§ Short exercise A:
In the records, copy out word for word the stretch from the line containing "Click the 29.1 bust value" through the line containing "click(210, 248)", including both of those lines.

§ Selected extract:
-------

But as the number of new services grew over time, we started exploring the possibility of switching to Kubernetes for various reasons. The biggest reason was to encapsulate the whole process of running a service into a single system. ECS is great for running containers, but still requires we use a multitude of different AWS products for a functioning service. Kubernetes provides all the necessary machinery in one system; simplifying our architecture. Avoiding vendor lock-in was important to us and Kubernetes was designed to be interoperable with support for different cloud services, network fabrics, and storage options. We also wanted to build new tooling that abstracts away the deployment complexity for other engineering teams in ways that are simply not possible with ECS (we will discuss more in detail in a follow-up post). To standardize container management across all services, we eventually decided to move the monolith to the Kubernetes-based cluster.

Moving the Monolith

Running experimental Kubernetes services with requisite security controls and production validations was essential before we could plan the monolith migration (it needs to occur without any degradation of service). The amount of custom-built infrastructure for the monolith that other services did not need posed complexity to this project. In case of unexpected incidents during migration, we had to be able to revert to a stable deployment immediately.

-------

§ Material supplied:
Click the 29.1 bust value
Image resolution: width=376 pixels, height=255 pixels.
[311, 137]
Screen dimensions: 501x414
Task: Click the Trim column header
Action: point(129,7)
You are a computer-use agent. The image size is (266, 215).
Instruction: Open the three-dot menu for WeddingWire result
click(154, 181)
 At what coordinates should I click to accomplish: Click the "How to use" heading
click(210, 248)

-------

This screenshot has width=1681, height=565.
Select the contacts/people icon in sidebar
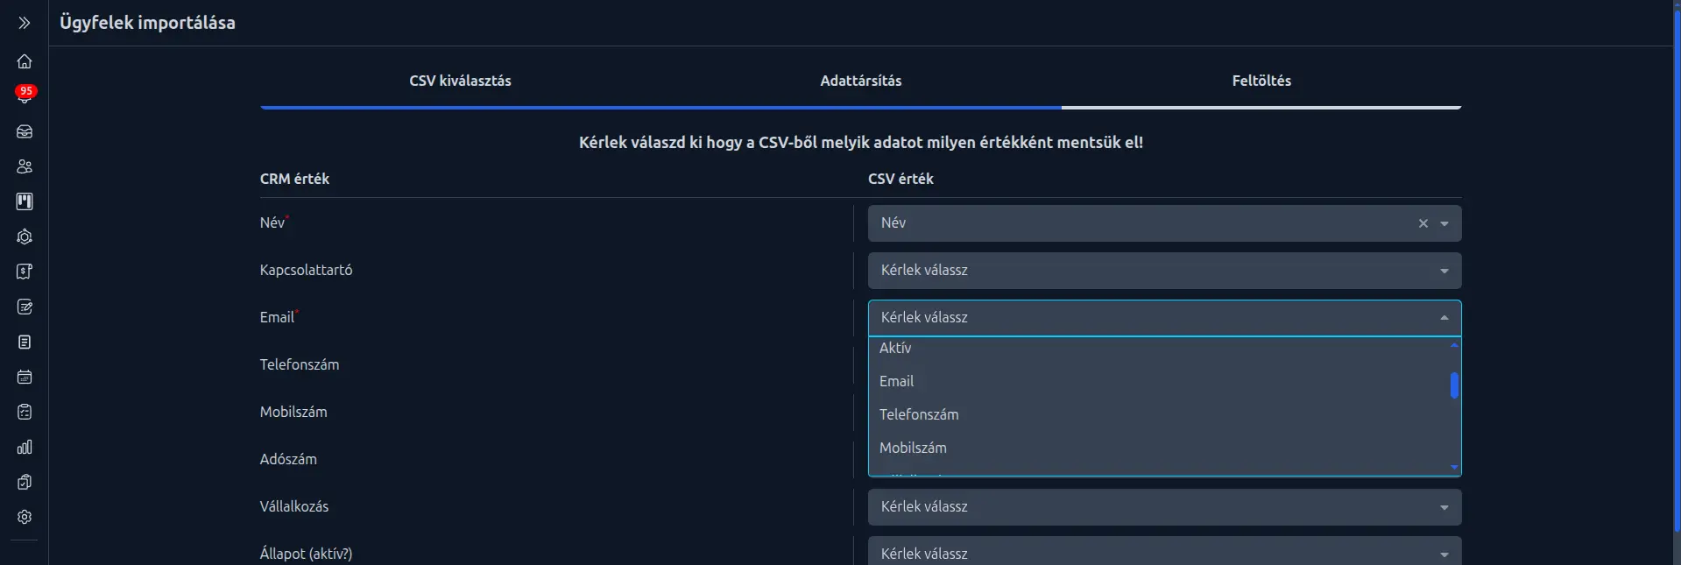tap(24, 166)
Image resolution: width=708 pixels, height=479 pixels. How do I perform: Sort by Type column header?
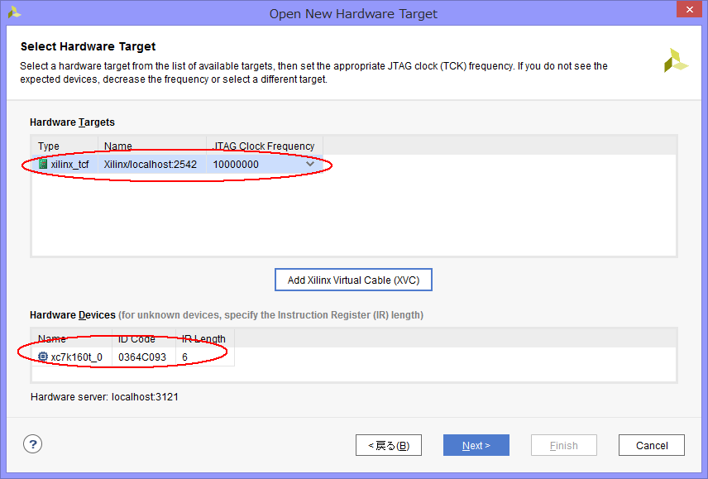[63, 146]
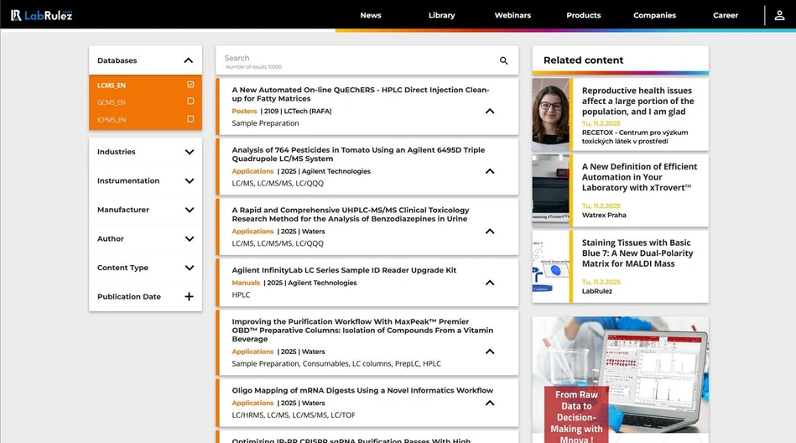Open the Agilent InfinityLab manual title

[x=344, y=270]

-------

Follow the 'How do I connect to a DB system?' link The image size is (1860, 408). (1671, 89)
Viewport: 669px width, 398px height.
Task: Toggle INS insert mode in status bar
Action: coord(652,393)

-------

§ Short exercise B:
Decide whether each statement agrees with the passage on moving to Kubernetes. Answer yes or no, and quote the words that decide it. (i) The main reason for exploring Kubernetes was to bring the whole process of running a service into one system. (ii) The monolith relied only on infrastructure that other services also needed. (iii) Some degradation of service during the monolith migration was acceptable.

§ Problem solution A:
Click the 29.1 bust value
Image resolution: width=376 pixels, height=255 pixels.
[311, 137]
Screen dimensions: 501x414
Task: Click the Trim column header
Action: point(129,7)
You are a computer-use agent. The image size is (266, 215).
Instruction: Open the three-dot menu for WeddingWire result
click(154, 181)
 At what coordinates should I click to accomplish: Click the "How to use" heading
click(210, 248)

§ Problem solution B:
(i) Yes: "The biggest reason was to encapsulate the whole process of running a service into a single system."
(ii) No: "The amount of custom-built infrastructure for the monolith that other services did not need posed complexity to this project."
(iii) No: "it needs to occur without any degradation of service"